All these projects have been quantified, and the plaintiffs consider that Holcim should finance 0.42% of these operations, since it is therefore the origin of 0.42% of industrial CO2 emissions.

The construction sector singled out

This unique legal case is also an opportunity to focus on the pollution generated by the cement industry, and behind it the building sector. And this is one of the reasons that also motivated this complaint against Holcim in particular.

Although Holcim is no longer present in Indonesia, the country knows well the ravages of the cement industry, recalls Dewi Puspa, head of legal affairs at the Indonesian Forum for the Environment, which supports the inhabitants of the Paris Island: We have been able to observe, near industrial sites which produce cement, problems of water pollution and air pollution, and moreover several factories currently under development in Indonesia are in open conflict with the populations for these reasons. »

Coastlines already under threat

Finally, the cement industry is also very sand-intensive, and Indonesia remains a favorite territory for the sand merchants, who do not hesitate, thus, to aggravate the dangers which await all these littorals already threatened by the rising waters.

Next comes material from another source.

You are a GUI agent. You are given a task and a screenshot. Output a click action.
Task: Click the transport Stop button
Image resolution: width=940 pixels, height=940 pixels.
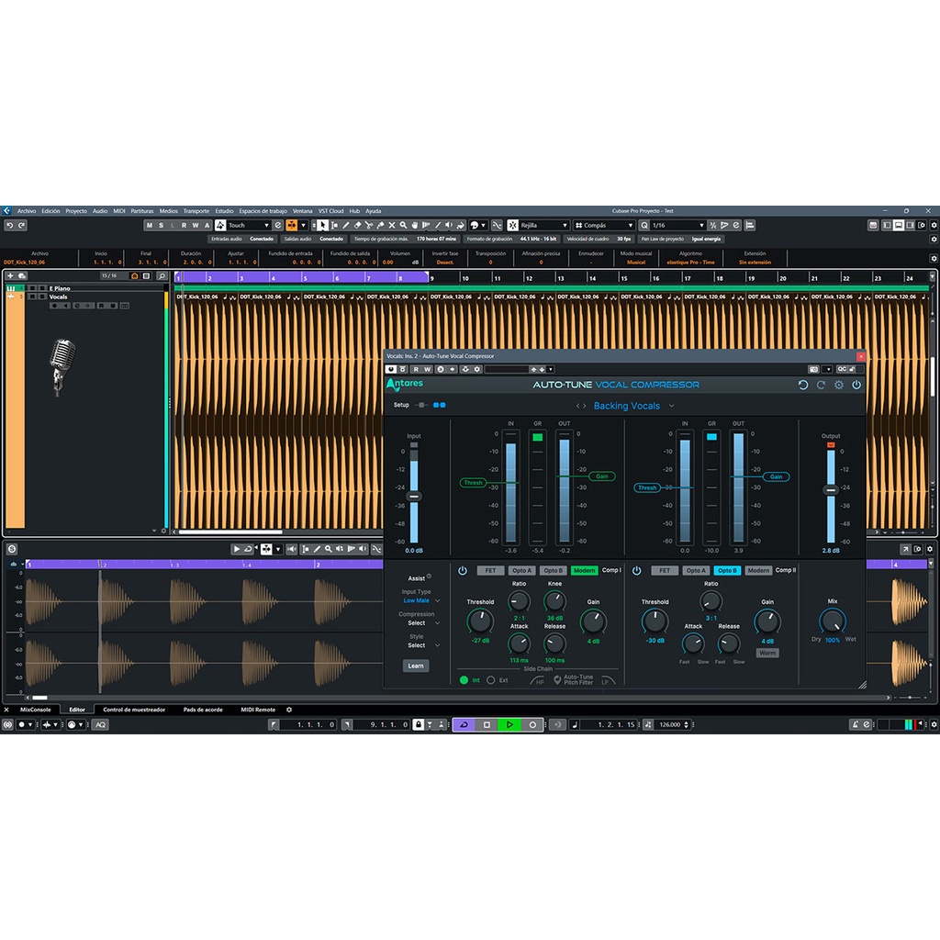tap(487, 724)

Indonesia is indeed the largest archipelago in the world with 16,000 islands, and 2,000 which could be swallowed up by 2050. This therefore makes it a territory particularly vulnerable to the effects of global warming and this is also what to recall this increasingly publicized trial.

Dewi Puspa does not hide it, she hopes that this trial can help restore a semblance of balance between the Indonesian victims of global warming who have a derisory carbon footprint and the major global industrial polluters: “ This lawsuit is the first of its kind in Indonesia, it can pave the way, because it is also an opportunity for other communities, other people who would also be legitimate if they held big companies to account by questioning their responsibility. in the climate crisis because of their CO2 emissions. »

If this legal action therefore remains unprecedented in the way it links a large company to the local effects of rising waters, the process of seeking justice to counter the effects of industrial pollution is not unprecedented in Indonesia. , and has even been able to bear fruit in the past: last year the Indonesian president, three ministers and the authorities of the capital Jakarta were thus found guilty of non-compliance with air pollution regulations.